# INSTRUCTIONS TO FOLLOW
Write all of the lines below out again, exactly as they stand.

# DATA
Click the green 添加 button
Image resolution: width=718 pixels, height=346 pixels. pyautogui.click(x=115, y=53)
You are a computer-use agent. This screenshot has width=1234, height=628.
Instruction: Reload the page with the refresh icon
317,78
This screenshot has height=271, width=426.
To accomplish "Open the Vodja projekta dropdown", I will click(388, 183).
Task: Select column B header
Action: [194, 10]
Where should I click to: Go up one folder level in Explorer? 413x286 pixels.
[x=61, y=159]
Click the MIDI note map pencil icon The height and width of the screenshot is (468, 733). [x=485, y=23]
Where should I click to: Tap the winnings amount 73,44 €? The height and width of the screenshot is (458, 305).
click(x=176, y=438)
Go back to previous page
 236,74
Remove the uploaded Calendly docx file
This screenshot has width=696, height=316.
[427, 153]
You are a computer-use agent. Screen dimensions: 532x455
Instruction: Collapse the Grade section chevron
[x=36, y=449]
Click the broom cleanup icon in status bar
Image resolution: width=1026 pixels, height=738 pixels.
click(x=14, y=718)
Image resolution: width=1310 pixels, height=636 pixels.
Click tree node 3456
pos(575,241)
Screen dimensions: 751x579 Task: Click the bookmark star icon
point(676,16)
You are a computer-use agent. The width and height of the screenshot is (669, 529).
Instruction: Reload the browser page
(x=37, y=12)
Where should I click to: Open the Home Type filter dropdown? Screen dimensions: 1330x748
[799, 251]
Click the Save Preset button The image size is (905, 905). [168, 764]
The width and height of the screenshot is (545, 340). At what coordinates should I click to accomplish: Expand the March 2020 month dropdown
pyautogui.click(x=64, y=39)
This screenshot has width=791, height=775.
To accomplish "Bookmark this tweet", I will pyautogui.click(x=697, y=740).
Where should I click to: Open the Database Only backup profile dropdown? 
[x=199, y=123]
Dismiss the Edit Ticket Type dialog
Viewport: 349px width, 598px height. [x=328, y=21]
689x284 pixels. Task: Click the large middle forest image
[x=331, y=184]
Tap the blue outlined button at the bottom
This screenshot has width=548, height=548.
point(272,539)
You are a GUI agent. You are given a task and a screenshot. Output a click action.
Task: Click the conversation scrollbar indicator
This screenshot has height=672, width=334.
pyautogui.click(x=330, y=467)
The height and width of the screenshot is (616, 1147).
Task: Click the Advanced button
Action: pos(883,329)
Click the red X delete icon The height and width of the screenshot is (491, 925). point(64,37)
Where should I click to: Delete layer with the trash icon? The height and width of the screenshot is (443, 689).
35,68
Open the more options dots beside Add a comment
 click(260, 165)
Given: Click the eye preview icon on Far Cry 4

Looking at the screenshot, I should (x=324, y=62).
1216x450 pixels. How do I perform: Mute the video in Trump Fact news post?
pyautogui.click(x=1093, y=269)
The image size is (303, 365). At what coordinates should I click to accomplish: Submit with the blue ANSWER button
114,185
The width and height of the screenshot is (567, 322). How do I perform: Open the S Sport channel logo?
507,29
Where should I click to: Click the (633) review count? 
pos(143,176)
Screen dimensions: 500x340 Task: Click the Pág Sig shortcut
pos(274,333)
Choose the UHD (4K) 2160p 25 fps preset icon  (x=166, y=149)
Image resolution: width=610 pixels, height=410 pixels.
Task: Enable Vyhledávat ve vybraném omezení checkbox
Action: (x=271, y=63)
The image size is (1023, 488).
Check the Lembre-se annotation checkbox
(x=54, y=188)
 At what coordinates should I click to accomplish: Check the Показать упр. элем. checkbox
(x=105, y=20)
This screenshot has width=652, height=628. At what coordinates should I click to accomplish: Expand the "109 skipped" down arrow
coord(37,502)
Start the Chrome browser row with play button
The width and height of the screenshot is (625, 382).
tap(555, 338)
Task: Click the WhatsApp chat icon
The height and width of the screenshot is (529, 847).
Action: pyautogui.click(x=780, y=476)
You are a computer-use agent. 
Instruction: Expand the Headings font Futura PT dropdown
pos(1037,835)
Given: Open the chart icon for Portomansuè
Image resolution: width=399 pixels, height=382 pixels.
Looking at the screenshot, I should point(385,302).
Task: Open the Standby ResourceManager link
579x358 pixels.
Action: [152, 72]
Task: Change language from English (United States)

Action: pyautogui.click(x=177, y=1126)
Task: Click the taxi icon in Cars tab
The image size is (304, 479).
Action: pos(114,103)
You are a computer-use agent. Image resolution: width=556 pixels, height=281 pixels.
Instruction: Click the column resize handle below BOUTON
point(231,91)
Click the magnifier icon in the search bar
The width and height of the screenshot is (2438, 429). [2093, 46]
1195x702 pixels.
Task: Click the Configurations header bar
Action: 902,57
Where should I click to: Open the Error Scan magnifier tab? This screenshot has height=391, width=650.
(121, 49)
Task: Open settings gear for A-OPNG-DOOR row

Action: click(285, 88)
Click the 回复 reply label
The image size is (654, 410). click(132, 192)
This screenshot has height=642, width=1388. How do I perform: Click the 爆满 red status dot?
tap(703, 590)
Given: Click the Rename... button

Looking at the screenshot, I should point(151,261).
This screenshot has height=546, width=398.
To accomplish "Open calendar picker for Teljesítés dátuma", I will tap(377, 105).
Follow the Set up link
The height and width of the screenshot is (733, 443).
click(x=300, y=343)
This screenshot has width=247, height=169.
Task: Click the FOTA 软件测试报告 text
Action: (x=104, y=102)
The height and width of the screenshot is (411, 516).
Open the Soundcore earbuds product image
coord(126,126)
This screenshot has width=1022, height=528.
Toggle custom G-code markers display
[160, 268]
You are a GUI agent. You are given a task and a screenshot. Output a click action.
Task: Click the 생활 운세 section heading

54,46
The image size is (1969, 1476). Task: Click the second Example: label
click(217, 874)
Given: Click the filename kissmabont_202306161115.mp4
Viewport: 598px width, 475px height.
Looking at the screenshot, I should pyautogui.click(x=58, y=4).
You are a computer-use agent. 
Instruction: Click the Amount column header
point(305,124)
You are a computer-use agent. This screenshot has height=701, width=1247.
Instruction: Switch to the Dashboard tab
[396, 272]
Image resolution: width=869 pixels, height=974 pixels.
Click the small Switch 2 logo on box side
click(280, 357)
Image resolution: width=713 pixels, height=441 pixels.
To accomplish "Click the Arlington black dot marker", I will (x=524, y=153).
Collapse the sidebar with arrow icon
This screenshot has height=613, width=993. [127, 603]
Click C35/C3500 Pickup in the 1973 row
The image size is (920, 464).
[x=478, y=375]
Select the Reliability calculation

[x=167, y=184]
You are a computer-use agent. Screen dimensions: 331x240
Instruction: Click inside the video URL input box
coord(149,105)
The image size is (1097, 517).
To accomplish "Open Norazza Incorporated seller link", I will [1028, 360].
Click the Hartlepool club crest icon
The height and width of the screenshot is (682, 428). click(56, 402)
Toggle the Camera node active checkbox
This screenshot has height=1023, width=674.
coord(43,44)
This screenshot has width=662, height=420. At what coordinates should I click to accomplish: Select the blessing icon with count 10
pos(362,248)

# RESULT FOR THIS TASK
Click the green 添加 button
Image resolution: width=718 pixels, height=346 pixels. pyautogui.click(x=115, y=53)
You are a computer-use agent. This screenshot has width=1234, height=628.
Instruction: Reload the page with the refresh icon
317,78
This screenshot has height=271, width=426.
To accomplish "Open the Vodja projekta dropdown", I will click(388, 183).
Task: Select column B header
Action: [194, 10]
Where should I click to: Go up one folder level in Explorer? 413x286 pixels.
[x=61, y=159]
Click the MIDI note map pencil icon The height and width of the screenshot is (468, 733). [x=485, y=23]
Where should I click to: Tap the winnings amount 73,44 €? The height and width of the screenshot is (458, 305).
click(x=176, y=438)
Go back to previous page
 236,74
Remove the uploaded Calendly docx file
This screenshot has width=696, height=316.
[427, 153]
You are a computer-use agent. Screen dimensions: 532x455
Instruction: Collapse the Grade section chevron
[x=36, y=449]
Click the broom cleanup icon in status bar
Image resolution: width=1026 pixels, height=738 pixels.
click(x=14, y=718)
Image resolution: width=1310 pixels, height=636 pixels.
Click tree node 3456
pos(575,241)
Screen dimensions: 751x579 Task: Click the bookmark star icon
point(676,16)
You are a computer-use agent. The width and height of the screenshot is (669, 529).
Instruction: Reload the browser page
(x=37, y=12)
Where should I click to: Open the Home Type filter dropdown? Screen dimensions: 1330x748
[799, 251]
Click the Save Preset button The image size is (905, 905). [168, 764]
The width and height of the screenshot is (545, 340). At what coordinates should I click to accomplish: Expand the March 2020 month dropdown
pyautogui.click(x=64, y=39)
This screenshot has width=791, height=775.
To accomplish "Bookmark this tweet", I will pyautogui.click(x=697, y=740).
Where should I click to: Open the Database Only backup profile dropdown? 
[x=199, y=123]
Dismiss the Edit Ticket Type dialog
Viewport: 349px width, 598px height. [x=328, y=21]
689x284 pixels. Task: Click the large middle forest image
[x=331, y=184]
Tap the blue outlined button at the bottom
This screenshot has width=548, height=548.
point(272,539)
You are a GUI agent. You are given a task and a screenshot. Output a click action.
Task: Click the conversation scrollbar indicator
This screenshot has height=672, width=334.
pyautogui.click(x=330, y=467)
The height and width of the screenshot is (616, 1147).
Task: Click the Advanced button
Action: pos(883,329)
Click the red X delete icon The height and width of the screenshot is (491, 925). point(64,37)
Where should I click to: Delete layer with the trash icon? The height and width of the screenshot is (443, 689).
35,68
Open the more options dots beside Add a comment
 click(260, 165)
Given: Click the eye preview icon on Far Cry 4

Looking at the screenshot, I should (x=324, y=62).
1216x450 pixels. How do I perform: Mute the video in Trump Fact news post?
pyautogui.click(x=1093, y=269)
The image size is (303, 365). At what coordinates should I click to accomplish: Submit with the blue ANSWER button
114,185
The width and height of the screenshot is (567, 322). How do I perform: Open the S Sport channel logo?
507,29
Where should I click to: Click the (633) review count? 
pos(143,176)
Screen dimensions: 500x340 Task: Click the Pág Sig shortcut
pos(274,333)
Choose the UHD (4K) 2160p 25 fps preset icon  (x=166, y=149)
Image resolution: width=610 pixels, height=410 pixels.
Task: Enable Vyhledávat ve vybraném omezení checkbox
Action: (x=271, y=63)
The image size is (1023, 488).
Check the Lembre-se annotation checkbox
(x=54, y=188)
 At what coordinates should I click to accomplish: Check the Показать упр. элем. checkbox
(x=105, y=20)
This screenshot has width=652, height=628. At what coordinates should I click to accomplish: Expand the "109 skipped" down arrow
coord(37,502)
Start the Chrome browser row with play button
The width and height of the screenshot is (625, 382).
tap(555, 338)
Task: Click the WhatsApp chat icon
The height and width of the screenshot is (529, 847).
Action: pyautogui.click(x=780, y=476)
You are a computer-use agent. 
Instruction: Expand the Headings font Futura PT dropdown
pos(1037,835)
Given: Open the chart icon for Portomansuè
Image resolution: width=399 pixels, height=382 pixels.
Looking at the screenshot, I should point(385,302).
Task: Open the Standby ResourceManager link
579x358 pixels.
Action: [152, 72]
Task: Change language from English (United States)

Action: pyautogui.click(x=177, y=1126)
Task: Click the taxi icon in Cars tab
The image size is (304, 479).
Action: pos(114,103)
You are a computer-use agent. Image resolution: width=556 pixels, height=281 pixels.
Instruction: Click the column resize handle below BOUTON
point(231,91)
Click the magnifier icon in the search bar
The width and height of the screenshot is (2438, 429). [2093, 46]
1195x702 pixels.
Task: Click the Configurations header bar
Action: 902,57
Where should I click to: Open the Error Scan magnifier tab? This screenshot has height=391, width=650.
(121, 49)
Task: Open settings gear for A-OPNG-DOOR row

Action: click(285, 88)
Click the 回复 reply label
The image size is (654, 410). click(132, 192)
This screenshot has height=642, width=1388. How do I perform: Click the 爆满 red status dot?
tap(703, 590)
Given: Click the Rename... button

Looking at the screenshot, I should point(151,261).
This screenshot has height=546, width=398.
To accomplish "Open calendar picker for Teljesítés dátuma", I will tap(377, 105).
Follow the Set up link
The height and width of the screenshot is (733, 443).
click(x=300, y=343)
This screenshot has width=247, height=169.
Task: Click the FOTA 软件测试报告 text
Action: (x=104, y=102)
The height and width of the screenshot is (411, 516).
Open the Soundcore earbuds product image
coord(126,126)
This screenshot has width=1022, height=528.
Toggle custom G-code markers display
[160, 268]
You are a GUI agent. You are given a task and a screenshot. Output a click action.
Task: Click the 생활 운세 section heading

54,46
The image size is (1969, 1476). Task: Click the second Example: label
click(217, 874)
Given: Click the filename kissmabont_202306161115.mp4
Viewport: 598px width, 475px height.
Looking at the screenshot, I should pyautogui.click(x=58, y=4).
You are a computer-use agent. 
Instruction: Click the Amount column header
point(305,124)
You are a computer-use agent. This screenshot has height=701, width=1247.
Instruction: Switch to the Dashboard tab
[396, 272]
Image resolution: width=869 pixels, height=974 pixels.
Click the small Switch 2 logo on box side
click(280, 357)
Image resolution: width=713 pixels, height=441 pixels.
To accomplish "Click the Arlington black dot marker", I will (x=524, y=153).
Collapse the sidebar with arrow icon
This screenshot has height=613, width=993. [127, 603]
Click C35/C3500 Pickup in the 1973 row
The image size is (920, 464).
[x=478, y=375]
Select the Reliability calculation

[x=167, y=184]
You are a computer-use agent. Screen dimensions: 331x240
Instruction: Click inside the video URL input box
coord(149,105)
The image size is (1097, 517).
To accomplish "Open Norazza Incorporated seller link", I will [1028, 360].
Click the Hartlepool club crest icon
The height and width of the screenshot is (682, 428). click(56, 402)
Toggle the Camera node active checkbox
This screenshot has height=1023, width=674.
coord(43,44)
This screenshot has width=662, height=420. At what coordinates should I click to accomplish: Select the blessing icon with count 10
pos(362,248)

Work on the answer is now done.